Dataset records

************

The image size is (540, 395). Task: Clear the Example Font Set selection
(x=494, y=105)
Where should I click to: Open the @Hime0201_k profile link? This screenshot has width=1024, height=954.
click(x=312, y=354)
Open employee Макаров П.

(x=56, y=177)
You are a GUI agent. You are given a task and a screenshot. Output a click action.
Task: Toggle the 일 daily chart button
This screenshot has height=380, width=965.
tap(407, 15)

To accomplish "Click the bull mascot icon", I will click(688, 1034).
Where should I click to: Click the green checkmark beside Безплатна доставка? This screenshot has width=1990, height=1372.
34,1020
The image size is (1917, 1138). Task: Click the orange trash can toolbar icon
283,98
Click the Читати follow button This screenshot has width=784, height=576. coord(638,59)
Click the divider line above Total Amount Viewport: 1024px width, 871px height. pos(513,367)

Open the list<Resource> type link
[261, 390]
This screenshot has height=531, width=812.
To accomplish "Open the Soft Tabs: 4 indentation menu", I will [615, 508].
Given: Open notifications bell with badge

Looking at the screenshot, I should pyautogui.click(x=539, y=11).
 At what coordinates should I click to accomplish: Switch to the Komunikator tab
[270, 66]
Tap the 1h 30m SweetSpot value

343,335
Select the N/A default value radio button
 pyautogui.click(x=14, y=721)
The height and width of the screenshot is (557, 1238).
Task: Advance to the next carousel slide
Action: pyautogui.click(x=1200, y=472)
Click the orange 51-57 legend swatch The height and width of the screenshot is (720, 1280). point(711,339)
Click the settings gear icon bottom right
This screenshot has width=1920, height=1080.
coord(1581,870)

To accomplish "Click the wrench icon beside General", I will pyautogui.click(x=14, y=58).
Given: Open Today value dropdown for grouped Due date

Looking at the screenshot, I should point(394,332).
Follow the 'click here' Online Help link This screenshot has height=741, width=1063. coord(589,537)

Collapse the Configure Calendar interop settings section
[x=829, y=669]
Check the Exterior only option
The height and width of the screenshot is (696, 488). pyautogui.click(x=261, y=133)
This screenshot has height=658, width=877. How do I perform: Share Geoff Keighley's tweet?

************

» What to produce
Reproduce the lines from the one with "Click the Читати" to the end of the data exactly, leaving out every earlier line.

» Response to this task
Click the Читати follow button This screenshot has width=784, height=576. coord(638,59)
Click the divider line above Total Amount Viewport: 1024px width, 871px height. pos(513,367)

Open the list<Resource> type link
[261, 390]
This screenshot has height=531, width=812.
To accomplish "Open the Soft Tabs: 4 indentation menu", I will [615, 508].
Given: Open notifications bell with badge

Looking at the screenshot, I should pyautogui.click(x=539, y=11).
 At what coordinates should I click to accomplish: Switch to the Komunikator tab
[270, 66]
Tap the 1h 30m SweetSpot value

343,335
Select the N/A default value radio button
 pyautogui.click(x=14, y=721)
The height and width of the screenshot is (557, 1238).
Task: Advance to the next carousel slide
Action: pyautogui.click(x=1200, y=472)
Click the orange 51-57 legend swatch The height and width of the screenshot is (720, 1280). point(711,339)
Click the settings gear icon bottom right
This screenshot has width=1920, height=1080.
coord(1581,870)

To accomplish "Click the wrench icon beside General", I will pyautogui.click(x=14, y=58).
Given: Open Today value dropdown for grouped Due date

Looking at the screenshot, I should point(394,332).
Follow the 'click here' Online Help link This screenshot has height=741, width=1063. coord(589,537)

Collapse the Configure Calendar interop settings section
[x=829, y=669]
Check the Exterior only option
The height and width of the screenshot is (696, 488). pyautogui.click(x=261, y=133)
This screenshot has height=658, width=877. How do I perform: Share Geoff Keighley's tweet?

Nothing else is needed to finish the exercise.